Yesterday the Kitzmiller trial featured the much-anticipated testimony of former school board member William Buckingham, a figure of controversy because of the religious statements attributed to him in the local press (which he has denied).
After the June 7 and June 14, 2004 board meetings, the York Daily Record and York Dispatch reported that Buckingham said that he wanted “creationism” taught as an alternative to the theory of evolution. The papers reported that he was worried because the textbook proposed by science faculty was “laced with Darwinism” and that he wanted a book with a balance “between creationism and evolution.” His concern: “If you teach evolution over and over again, the students will believe it is fact.” He was said to have challenged a member of the public “to trace your roots to the monkey you came from.”
Buckingham was also quoted as claiming that “separation of church and state is mythic” and that it wasn’t necessary to teach Hindu, Muslim or other religious beliefs alongside creationism because “This country wasn’t founded on Muslim beliefs or evolution. It was founded on Christianity.”
Then, there was the famous quote: “2000 years ago someone died on a cross for us; shouldn’t we have the courage to stand up for him?”
Buckingham said that he never read any of the articles published about the Board meetings (although both papers were delivered to his house every day) and that for the most part he wasn’t told what was being reported. He testified that he hadn’t reviewed the news articles to prepare for trial because he didn’t “give a darn thing about what they print.”
When asked to read the news articles, Buckingham testified that the reporters for the Daily Record and the Dispatch got most things right, but that they “made up” his use of the word “creationism.” He also said that some statements – including “2000 years ago…” and “…founded on Christianity” — were things he had said in late 2003, after a Board debate over requiring students to say the Pledge of Allegiance that focused on the words “under God” in the pledge.
[Gratuitous side comment: The courts have held unequivocally that the First Amendment forbids a school from requiring a student to recite the pledge.]
Buckingham said he believed that the reporters simply substituted the word “creationism” every time a Board member said “intelligent design.” He stated emphatically that neither he nor any other School Board member ever used the word “creationism” during any School Board meeting, Curriculum Committee meeting, private discussion or to the press.
Then Steve Harvey of Pepper Hamilton LLP played for Buckingham a segment aired by Fox News in the summer of 2004. All around the courtroom, Buckingham’s face appeared on monitors and screens, saying, “It’s OK to teach Darwinism, but you have to balance it with something else, such as creationism.”

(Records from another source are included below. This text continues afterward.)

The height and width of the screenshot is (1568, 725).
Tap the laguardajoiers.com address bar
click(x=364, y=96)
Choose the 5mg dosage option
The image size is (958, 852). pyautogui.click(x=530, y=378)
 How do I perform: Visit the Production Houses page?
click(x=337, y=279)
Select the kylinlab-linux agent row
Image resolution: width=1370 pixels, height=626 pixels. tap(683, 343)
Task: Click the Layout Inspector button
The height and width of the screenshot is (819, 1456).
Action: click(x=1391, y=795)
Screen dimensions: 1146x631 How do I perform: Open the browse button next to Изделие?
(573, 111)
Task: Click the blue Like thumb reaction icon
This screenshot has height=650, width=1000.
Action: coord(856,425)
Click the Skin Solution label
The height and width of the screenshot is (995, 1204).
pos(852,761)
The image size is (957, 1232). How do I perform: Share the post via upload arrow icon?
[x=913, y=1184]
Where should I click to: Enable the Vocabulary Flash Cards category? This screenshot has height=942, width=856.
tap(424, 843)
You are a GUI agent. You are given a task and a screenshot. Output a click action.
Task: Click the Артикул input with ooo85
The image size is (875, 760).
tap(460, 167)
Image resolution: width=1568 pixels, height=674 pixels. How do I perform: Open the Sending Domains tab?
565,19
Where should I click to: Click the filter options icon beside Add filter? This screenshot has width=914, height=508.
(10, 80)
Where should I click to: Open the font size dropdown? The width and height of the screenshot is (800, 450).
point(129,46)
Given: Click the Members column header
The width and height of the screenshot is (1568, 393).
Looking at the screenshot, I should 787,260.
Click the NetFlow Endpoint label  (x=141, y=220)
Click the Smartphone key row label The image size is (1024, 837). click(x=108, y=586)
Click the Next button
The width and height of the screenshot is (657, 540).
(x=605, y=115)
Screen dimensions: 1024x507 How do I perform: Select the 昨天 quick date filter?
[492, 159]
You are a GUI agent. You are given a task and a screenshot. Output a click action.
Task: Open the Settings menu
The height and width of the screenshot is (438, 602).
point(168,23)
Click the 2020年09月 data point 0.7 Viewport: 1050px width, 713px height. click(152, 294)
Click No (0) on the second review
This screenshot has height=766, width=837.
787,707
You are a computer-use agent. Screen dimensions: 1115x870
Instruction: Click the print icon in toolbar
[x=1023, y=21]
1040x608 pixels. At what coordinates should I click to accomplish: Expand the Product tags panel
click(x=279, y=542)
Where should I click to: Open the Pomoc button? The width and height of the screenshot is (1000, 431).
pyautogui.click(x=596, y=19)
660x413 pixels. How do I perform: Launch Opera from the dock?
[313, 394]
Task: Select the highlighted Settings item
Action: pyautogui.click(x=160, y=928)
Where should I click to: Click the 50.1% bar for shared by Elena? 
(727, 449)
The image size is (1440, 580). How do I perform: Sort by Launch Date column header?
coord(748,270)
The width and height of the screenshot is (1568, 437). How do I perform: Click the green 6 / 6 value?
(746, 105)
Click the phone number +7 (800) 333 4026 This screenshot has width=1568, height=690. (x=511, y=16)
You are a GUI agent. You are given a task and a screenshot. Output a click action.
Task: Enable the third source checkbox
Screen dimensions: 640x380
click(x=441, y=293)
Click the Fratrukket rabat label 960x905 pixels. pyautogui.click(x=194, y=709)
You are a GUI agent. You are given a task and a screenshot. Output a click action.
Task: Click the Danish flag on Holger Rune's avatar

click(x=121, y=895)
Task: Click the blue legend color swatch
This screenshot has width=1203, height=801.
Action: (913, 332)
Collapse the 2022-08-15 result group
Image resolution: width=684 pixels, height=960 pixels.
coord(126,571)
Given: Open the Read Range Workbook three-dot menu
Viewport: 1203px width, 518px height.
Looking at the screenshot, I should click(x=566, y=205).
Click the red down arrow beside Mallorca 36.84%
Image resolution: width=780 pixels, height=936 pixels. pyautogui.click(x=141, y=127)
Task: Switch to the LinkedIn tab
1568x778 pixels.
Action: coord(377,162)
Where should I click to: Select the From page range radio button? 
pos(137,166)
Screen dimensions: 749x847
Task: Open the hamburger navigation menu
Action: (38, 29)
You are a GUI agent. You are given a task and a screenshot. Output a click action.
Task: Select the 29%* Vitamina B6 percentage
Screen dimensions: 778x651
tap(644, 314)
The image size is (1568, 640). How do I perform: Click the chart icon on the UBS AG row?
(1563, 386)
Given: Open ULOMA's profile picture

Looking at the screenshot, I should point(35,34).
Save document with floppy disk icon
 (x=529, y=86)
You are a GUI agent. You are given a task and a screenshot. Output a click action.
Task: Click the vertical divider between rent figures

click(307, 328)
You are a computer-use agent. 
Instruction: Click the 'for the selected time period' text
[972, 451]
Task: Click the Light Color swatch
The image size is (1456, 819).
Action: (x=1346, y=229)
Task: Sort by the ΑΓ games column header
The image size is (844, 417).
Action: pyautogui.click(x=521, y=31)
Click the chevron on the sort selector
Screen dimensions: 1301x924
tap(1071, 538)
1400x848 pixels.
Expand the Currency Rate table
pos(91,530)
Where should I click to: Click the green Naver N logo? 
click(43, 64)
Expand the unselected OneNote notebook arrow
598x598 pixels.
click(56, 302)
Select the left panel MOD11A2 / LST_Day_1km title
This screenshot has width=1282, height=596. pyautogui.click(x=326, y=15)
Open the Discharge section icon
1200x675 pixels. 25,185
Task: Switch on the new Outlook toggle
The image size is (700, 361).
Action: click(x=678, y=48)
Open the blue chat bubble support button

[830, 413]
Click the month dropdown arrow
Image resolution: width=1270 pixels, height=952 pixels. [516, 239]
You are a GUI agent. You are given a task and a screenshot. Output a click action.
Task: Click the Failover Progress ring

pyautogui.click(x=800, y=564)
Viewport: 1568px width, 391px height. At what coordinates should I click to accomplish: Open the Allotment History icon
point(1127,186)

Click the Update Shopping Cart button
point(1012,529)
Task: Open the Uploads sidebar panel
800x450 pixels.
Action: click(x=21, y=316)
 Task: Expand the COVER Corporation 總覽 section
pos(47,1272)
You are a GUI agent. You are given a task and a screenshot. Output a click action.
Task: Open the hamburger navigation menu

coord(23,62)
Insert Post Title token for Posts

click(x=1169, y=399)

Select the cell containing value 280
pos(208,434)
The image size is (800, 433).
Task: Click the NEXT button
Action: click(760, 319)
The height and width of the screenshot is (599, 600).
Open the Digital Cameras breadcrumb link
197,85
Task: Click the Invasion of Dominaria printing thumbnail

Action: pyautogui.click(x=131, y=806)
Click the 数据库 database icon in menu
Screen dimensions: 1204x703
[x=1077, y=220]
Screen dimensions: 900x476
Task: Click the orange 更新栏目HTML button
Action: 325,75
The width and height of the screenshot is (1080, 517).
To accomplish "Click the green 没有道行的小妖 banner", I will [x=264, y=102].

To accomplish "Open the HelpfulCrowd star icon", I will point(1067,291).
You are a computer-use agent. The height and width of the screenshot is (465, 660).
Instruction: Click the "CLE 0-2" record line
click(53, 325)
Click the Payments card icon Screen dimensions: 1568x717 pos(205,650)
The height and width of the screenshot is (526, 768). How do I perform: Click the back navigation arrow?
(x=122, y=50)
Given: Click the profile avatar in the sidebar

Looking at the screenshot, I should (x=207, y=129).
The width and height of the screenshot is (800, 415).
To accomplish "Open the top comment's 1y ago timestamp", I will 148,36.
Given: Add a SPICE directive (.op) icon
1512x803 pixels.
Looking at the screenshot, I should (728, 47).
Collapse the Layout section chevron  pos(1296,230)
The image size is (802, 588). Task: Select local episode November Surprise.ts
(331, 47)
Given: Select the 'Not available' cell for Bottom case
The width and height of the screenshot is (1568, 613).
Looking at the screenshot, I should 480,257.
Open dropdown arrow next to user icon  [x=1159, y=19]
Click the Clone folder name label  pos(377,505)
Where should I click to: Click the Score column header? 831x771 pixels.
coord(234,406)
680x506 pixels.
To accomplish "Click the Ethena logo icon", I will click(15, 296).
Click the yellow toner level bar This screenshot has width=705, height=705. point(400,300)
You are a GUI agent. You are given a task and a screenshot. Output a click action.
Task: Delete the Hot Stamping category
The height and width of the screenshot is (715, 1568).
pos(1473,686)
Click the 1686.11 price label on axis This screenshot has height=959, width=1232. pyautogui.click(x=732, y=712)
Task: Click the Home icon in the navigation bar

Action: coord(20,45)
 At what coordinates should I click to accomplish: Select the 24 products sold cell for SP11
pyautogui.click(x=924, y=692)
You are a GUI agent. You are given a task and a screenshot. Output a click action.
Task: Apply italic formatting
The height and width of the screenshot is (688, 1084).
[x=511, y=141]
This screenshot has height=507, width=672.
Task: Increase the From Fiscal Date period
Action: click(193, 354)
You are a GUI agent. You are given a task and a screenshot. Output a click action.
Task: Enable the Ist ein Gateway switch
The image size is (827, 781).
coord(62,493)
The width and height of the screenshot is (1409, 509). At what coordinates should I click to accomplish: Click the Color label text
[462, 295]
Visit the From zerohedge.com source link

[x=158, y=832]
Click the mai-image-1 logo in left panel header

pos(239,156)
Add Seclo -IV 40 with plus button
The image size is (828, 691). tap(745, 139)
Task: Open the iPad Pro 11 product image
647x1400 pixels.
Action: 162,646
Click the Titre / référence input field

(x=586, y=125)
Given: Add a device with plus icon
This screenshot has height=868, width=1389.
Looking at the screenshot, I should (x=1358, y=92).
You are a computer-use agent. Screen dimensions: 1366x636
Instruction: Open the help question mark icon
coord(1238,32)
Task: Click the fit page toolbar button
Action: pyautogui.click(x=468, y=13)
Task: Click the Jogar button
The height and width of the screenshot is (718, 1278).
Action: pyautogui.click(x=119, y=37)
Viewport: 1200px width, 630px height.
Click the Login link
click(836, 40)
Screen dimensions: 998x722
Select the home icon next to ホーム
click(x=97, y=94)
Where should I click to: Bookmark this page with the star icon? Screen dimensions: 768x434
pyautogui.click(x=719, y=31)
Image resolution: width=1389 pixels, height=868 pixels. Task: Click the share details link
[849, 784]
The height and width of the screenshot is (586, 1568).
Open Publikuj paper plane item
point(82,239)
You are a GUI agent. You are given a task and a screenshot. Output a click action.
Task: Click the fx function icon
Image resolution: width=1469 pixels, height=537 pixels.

Buckingham said he’d forgotten about that interview. He characterized the interview by the Fox News reporters as an “ambush” and said he’d felt like a “deer in the headlights.” He then explained that he had been so concerned about all the news reports that used the word “creationism” – the same reports he’d said that he never read, wasn’t told about and didn’t “give a darn thing about” – that he was concentrating really hard on not using that word and it just slipped out. “I made a mistake,” he said.
At his first deposition, Buckingham had testified that he “absolutely” voted to purchase Biology in time for the beginning of classes in the Fall of 2004. Yesterday, Buckingham conceded that he had voted against buying the biology textbook to try to force the Board to purchase Pandas as a companion text. He agreed with the news report that he had said, “If he didn’t get his book, then the District would not get its book.”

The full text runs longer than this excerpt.